Get the newest directory in bash to a variables

Question

I would like to find the newest sub directory in a directory and save the result to variable in bash.

Something like this:

ls -t /backups | head -1 &         


        

Answer 1

Well, I think this solution is the most efficient:

path="/my/dir/structure/*"
backupdir=$(find $path -type d -prune | tail -n 1)

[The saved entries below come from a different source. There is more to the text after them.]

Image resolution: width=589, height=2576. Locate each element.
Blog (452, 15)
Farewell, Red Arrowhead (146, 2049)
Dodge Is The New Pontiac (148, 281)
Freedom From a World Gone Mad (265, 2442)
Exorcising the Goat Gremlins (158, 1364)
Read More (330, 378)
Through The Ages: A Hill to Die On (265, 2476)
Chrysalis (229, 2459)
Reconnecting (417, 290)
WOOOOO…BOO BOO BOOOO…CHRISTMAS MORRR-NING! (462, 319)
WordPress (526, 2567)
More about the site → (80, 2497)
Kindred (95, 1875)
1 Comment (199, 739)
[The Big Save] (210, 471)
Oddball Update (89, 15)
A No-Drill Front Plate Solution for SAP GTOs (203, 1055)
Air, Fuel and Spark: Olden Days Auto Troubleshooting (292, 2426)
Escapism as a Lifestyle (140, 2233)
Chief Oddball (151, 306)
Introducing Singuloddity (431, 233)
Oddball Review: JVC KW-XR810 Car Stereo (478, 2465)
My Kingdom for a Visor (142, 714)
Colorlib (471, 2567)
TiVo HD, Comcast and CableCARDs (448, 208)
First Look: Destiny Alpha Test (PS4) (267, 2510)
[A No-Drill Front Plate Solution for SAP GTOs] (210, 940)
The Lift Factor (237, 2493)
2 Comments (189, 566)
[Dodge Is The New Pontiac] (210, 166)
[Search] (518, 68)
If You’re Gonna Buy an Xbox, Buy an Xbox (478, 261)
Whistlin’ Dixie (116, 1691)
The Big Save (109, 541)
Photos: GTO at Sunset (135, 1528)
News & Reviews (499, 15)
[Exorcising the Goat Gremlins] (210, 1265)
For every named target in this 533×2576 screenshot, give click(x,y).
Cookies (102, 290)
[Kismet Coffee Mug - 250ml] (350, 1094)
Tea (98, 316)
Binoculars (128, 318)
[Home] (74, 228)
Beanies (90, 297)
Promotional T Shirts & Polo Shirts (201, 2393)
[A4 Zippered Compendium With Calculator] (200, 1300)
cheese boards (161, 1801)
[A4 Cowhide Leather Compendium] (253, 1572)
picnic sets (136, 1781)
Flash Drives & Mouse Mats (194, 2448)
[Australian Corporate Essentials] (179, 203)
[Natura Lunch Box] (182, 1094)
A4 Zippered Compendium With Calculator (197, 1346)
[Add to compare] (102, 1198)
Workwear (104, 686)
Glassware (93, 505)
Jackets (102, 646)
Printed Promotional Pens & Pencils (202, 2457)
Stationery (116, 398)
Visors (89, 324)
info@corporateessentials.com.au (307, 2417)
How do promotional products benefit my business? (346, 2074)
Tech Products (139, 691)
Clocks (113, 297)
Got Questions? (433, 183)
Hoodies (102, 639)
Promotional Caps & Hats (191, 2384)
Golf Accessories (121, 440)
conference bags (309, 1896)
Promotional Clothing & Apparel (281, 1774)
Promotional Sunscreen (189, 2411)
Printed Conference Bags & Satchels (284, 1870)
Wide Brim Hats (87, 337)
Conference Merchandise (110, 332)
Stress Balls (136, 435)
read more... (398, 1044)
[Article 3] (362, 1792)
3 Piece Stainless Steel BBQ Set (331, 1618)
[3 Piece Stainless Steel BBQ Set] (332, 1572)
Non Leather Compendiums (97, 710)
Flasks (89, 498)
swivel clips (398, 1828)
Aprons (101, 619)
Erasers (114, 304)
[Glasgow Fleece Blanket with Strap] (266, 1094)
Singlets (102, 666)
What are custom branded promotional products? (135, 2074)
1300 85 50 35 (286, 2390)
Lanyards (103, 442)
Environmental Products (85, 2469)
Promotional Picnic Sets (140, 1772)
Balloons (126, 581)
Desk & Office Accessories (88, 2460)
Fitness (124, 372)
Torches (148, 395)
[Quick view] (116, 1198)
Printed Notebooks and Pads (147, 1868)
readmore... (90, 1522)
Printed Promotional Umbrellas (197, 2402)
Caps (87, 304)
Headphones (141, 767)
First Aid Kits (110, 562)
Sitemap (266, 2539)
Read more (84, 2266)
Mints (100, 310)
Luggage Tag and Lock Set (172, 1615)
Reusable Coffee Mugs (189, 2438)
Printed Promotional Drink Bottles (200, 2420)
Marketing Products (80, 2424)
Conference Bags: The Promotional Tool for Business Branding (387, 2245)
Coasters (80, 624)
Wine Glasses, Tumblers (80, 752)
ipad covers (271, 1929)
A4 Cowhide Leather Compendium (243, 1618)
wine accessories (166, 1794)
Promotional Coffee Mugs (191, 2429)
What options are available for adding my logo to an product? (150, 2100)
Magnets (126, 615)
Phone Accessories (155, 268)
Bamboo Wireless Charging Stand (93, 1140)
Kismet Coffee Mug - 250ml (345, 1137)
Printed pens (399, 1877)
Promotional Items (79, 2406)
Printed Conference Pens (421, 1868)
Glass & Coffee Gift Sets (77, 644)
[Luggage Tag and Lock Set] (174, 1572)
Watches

Explanation why this is a little better:

We do not need sub-shells (aside from the one for getting the result into the bash variable). We do not need a useless -exec ls -d at the end of the find command, it already prints the directory listing. We can easily alter this, e.g. to exclude certain patterns. For example, if you want the second newest directory, because backup files are first written to a tmp dir in the same path:

backupdir=$(find $path -type -d -prune -not -name "*temp_dir" | tail -n 1)

Answer 2

To get the newest folder using ls -t you may have to differentiate files from folders if your directory doesn't have only directories. Using a simple loop you will have a safe and fast result and also allowing to easily implement different filters in the future:

while read i ; do if [ -d "${i}" ] ; then newestFolder="${i}" ; break ; fi ; done < <(ls -t)

Elaborated block:

while read currentItemOnLoop # While reading each line of the file
do 
  if [ -d "${currentItemOnLoop}" ] # If the item is a folder
  then 
    newestFolder="${currentItemOnLoop}" # Then save it into the "newestFolder" variable
    break # and stop the loop
  else
    continue # Look for the next newest item
  fi 
done < <(ls -t) # Sending the result of "ls -t" as a "file" to the "while read" loop

Beware of the continue logic on my elaborated block:

else
  continue # Look for the next newest item

You won't use it. I've put it there just for the sake of your visibility as in this case it wouldn't affect the results.